Do we want to do this again?
I have suggested getting the mayor to form a search committee comprised of several well-known shelter directors and maybe Winograd to help select a replacement through some sort of mayor-accepted group after Boks is booted. However, Hahn did exactly this through his non-transparent Berstein-led selection committee. We got Stuckey. ADL got rid of Greenwalt and we got Stuckey. Again ADL led the opposition against him and we got Boks.
Damn it, we have to open a serious discussion about finding a replacement or at least a replacement strategy or else we may get someone worse. If we don't have something to offer the mayor in this regard, he would not know what to do either--you leave him facing a lose-lose situation, and a win--possibly lose situation for us with no clear path for a solution.
As one reporter I know asked,"Can anyone do the job?" We have made it clear we have opposed all of the last four GMs. Can any prospect think this will not happen to them? Who would accept such a job except for a passionate local?
But there may be some outsider who is capable and willing to come. I understand Carl Friedman of the San Francisco municipal shelter system is retiring next June. He wants to go back to NYC for a period of retirement and then he said his options are open. However, he did suggest that the Animal Services' Commission should have a lead role, and this makes sense even though many of us oppose all the Commissioners.
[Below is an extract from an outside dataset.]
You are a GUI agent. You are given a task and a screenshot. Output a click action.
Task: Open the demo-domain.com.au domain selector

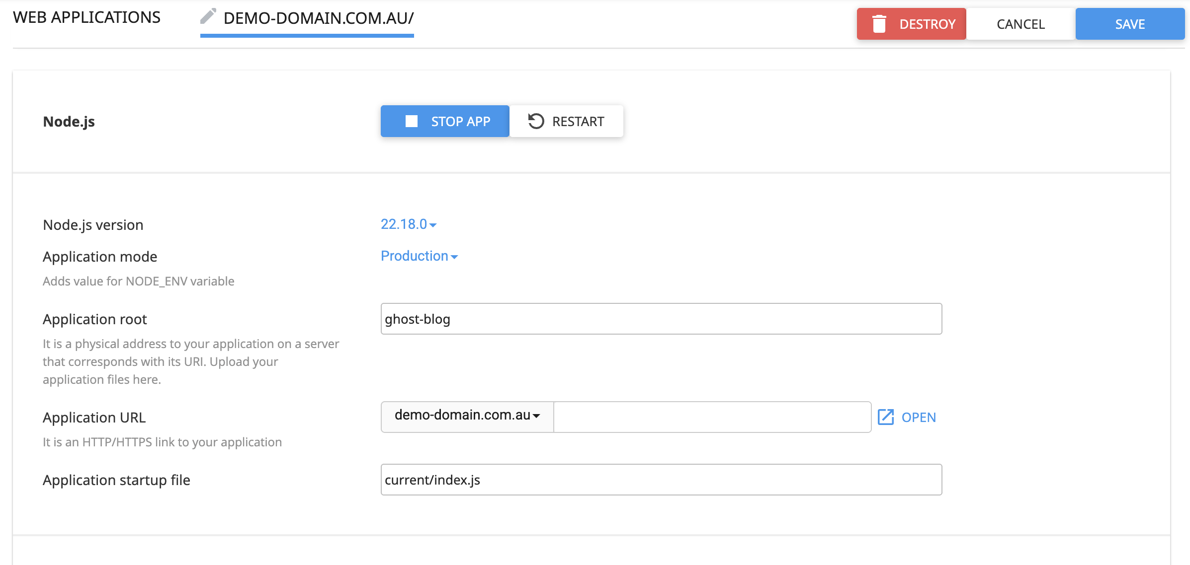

Then there is someone like Tara Derby who has made great strides towards bringing Philadelphia to no-kill in 2-1/2 years, going from 85% kill to 60% save. Philly has a union, but no civil service because it is not a government agency, it is a private non-profit. She thinks this is not an insurmountable obstacle to getting to no-kill.
Boks has been bad-mouthing both these people to the press and the mayor's office to head off this solution. Who does the press and mayor believe, Boks or us? The mayor has rejected us as a source for information or help for him to do anything.
So far Boks is one or two steps ahead of us because he has the mayor's ear and support.
My feeling is, and my hunch is that if Boks goes, we might get someone much worse in terms of being able to make LAAS work.
If this is the case, what is the point of opposing Boks?
Give me something to work with and we can start a discussion. If you are not willing to do this, I think we are lost, and the status quo is the only solution. You--YOU--cannot leave it up to Villaraigosa to make a decision if he thinks that whomever he picks will not get the same sort of reception from us as we gave to Stuckey and Boks unless that person obtains some immediate success. Even then, the most successful GM will still have snipers in the department and union itself as well as vocal locals who oppose one dog or cat who was unnecessarily killed and it becomes a cause for them. Now Villaraigosa thinks no matter whom he selects there will be no peace and no help to his electability. What options are we giving him? What clear path can we offer him? So far none--we have only given him problems.